Most robotics companies, especially the Big Four, produce their own servo motors in-house and sell them separately. While these servo motors are not difficult to manufacture, they do create some moats for companies that mass produce them: actuators must have high reliability and performance, so scaling requires advanced manufacturing techniques to replicate almost perfectly and achieve mass production. Therefore, long-time manufacturers of robotic components with the necessary expertise have the largest market share, such as Yaskawa (Japan), Panasonic (Japan), Bosch (Germany), Kuka (now China), and Siemens (Germany). Also included is Rockwell from the US, as it holds around 7% of the servo motor market share, but this is also the only part of the supply chain where no single participant dominates.

Source: Moog Inc.

Nearly 60% of the world's medium and large industrial robot reducers are supplied by Japan's Nabtesco. The difficulty in manufacturing them lies in the fact that almost every order is likely to be highly customized and tailored to the customer's hardware specifications, yet they must still meet 99.99% accuracy to replace humans and be applied in production. Reducers are crucial for ensuring this accuracy, and therefore account for the largest share of the manufacturing cost of industrial robots at 14%. The manufacturing of these gearboxes must be highly precise, so usually, only mature players with years of manufacturing experience can refine their processes and technologies to achieve this quality.

Source: Curated Industries

There are even special types of reducers - harmonic drive gears, such as Harmonic Drive (Japan), founded in 1970, which uses a patented strain wave design with incredible precision. These components are more expensive but essential in ultra-precision settings such as semiconductor manufacturing. Green Harmonic was founded in China in 2003 with the aim of manufacturing its own ultra-precision strain wave gearboxes. In just 14 years, the company has produced over 100,000 units and captured 90% of China's domestic market for harmonic drive gears.

Source: makeagif

d. Magnets and Materials - Manufacturing Dependence

The supply of motors and gearboxes is not short, and prices are relatively cheap; however, today's motors have achieved a breakthrough. Most high-quality high-speed motors suitable for robotic use are now developed with permanent magnets (PM motors) to achieve higher power, efficiency, and power-to-weight ratio.

Permanent magnets effectively add more magnetism to the electromagnetic field of the motor, meaning less electricity is required for magnetization and can be used to generate motion.

However, there is still an issue where the process and elements for manufacturing typical neodymium magnets (NdFeB) are almost entirely dominated by China, accounting for 90% of the global market share. Within this 90% share, there are approximately three Chinese manufacturers that hold a monopoly: Jingci, Jinli Permanent Magnet, and Ningbo Yunsheng.

Source: ERMA

While 'rare earths' is a misnomer - they are as abundant as most other elements - the process required to refine neodymium and produce the final permanent magnet involves around 12 complex steps and robust industrial capabilities. China also dominates this process, accounting for 93%.

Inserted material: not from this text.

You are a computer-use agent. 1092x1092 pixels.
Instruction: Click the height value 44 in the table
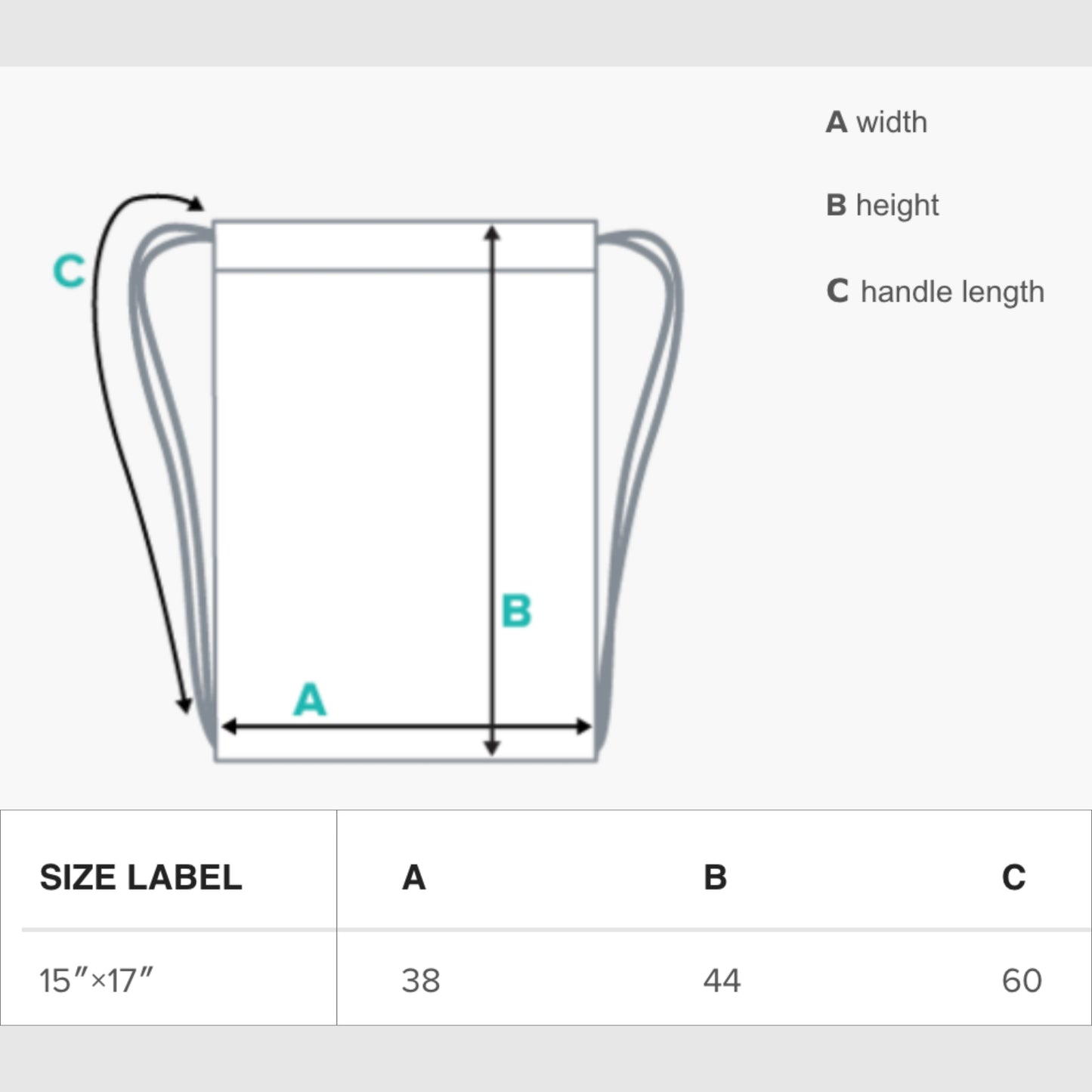pos(722,980)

Mining and materials beyond rare earth elements are equally important, and while this usually does not suffer from bottlenecks, China also dominates this segment of the market. Many economies struggle to process these elements, and China excels in this area due to its advanced industrial economy. China's two major initiatives - the Belt and Road Initiative and Made in China 2025 - have invested and paved the way for dominance across the entire mineral processing industry.

Source: SemiAnalysis, Industry Estimates

e. Lithium and Batteries

All ores may come from different mineral-rich countries, but owning the ores is meaningless without the ability to refine them on a large scale and at high grades.

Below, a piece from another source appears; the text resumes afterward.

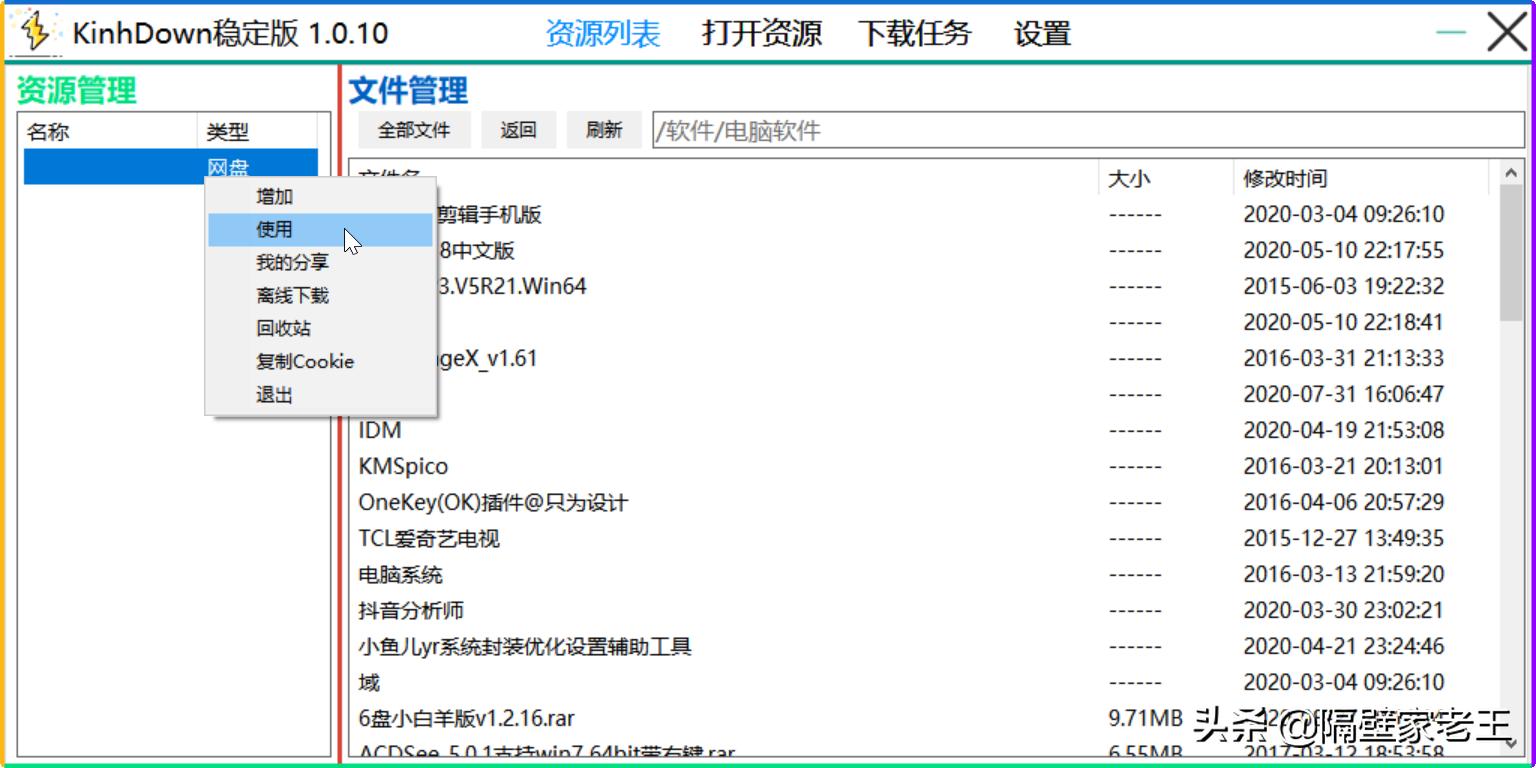Click the 返回 button to go back
The image size is (1536, 768).
[x=519, y=129]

In fact, China only has abundant deposits of two minerals, lithium and graphite, but countries rely on China's processing to refine other minerals into usable materials.

- Copper typically comes from Chile and Peru, with around 76% of Peru's and 68% of Chile's copper exports going to China, accounting for 56% of the global total raw copper.

- Nickel is highlighted as a key mineral not primarily refined in China, with 37% refined in Indonesia and 'only' 28% in China. However, according to a recent report by the International Energy Agency, over 80% of Indonesia's battery-grade nickel production is owned by Chinese producers associated with the CCP.

- Cobalt is mined in the Democratic Republic of Congo, accounting for 80% of the world's cobalt production, but China has signed the Sicomines Treaty with them and now owns 80% of the Democratic Republic of Congo's cobalt production.

Source: Visual Capitalist

Batteries, particularly lithium-ion batteries, are crucial for mobile robots such as drones, service robots, autonomous guided vehicles in warehouses, mobile robotic arms, humanoid robots, and electric vehicles.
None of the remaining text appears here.